━━━ Task input
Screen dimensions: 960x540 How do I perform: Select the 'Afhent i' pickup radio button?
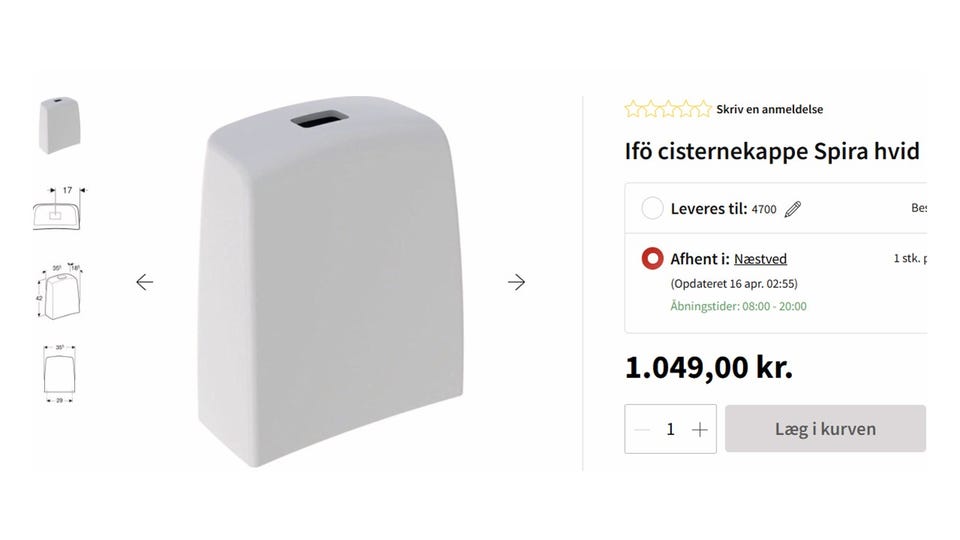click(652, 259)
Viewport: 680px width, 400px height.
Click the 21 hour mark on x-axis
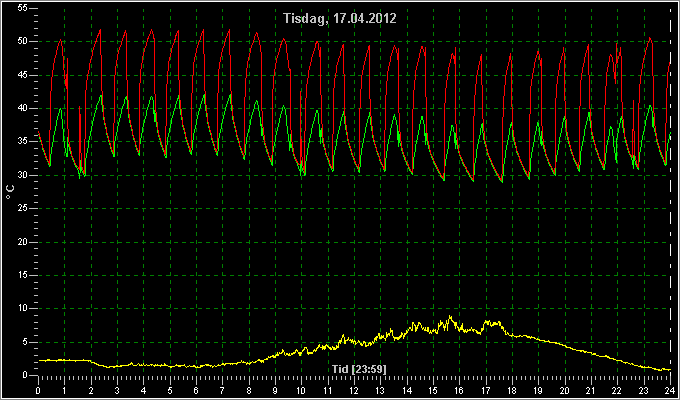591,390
━━━━━━
━━━ Task input
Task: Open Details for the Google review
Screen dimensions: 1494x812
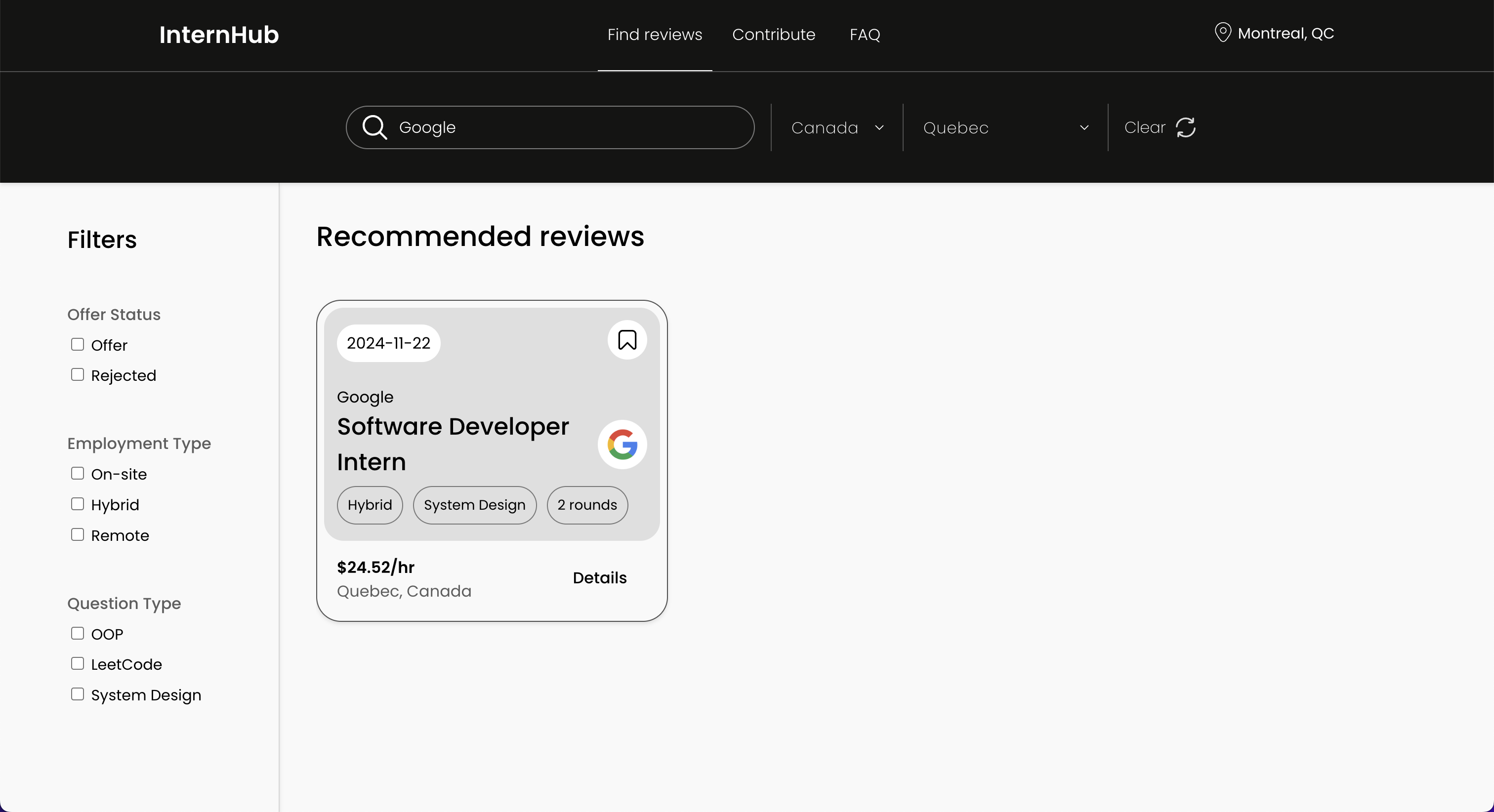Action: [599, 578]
━━━━━━
(Exercise aim):
Please write out again the lines starting at the one that contains "Task: Open Details for the Google review" and ending at the one that contains "Action: [599, 578]", with 74 added to every coordinate in the answers. Leave the pictures out.

(Full answer):
Task: Open Details for the Google review
Screen dimensions: 1494x812
Action: [673, 652]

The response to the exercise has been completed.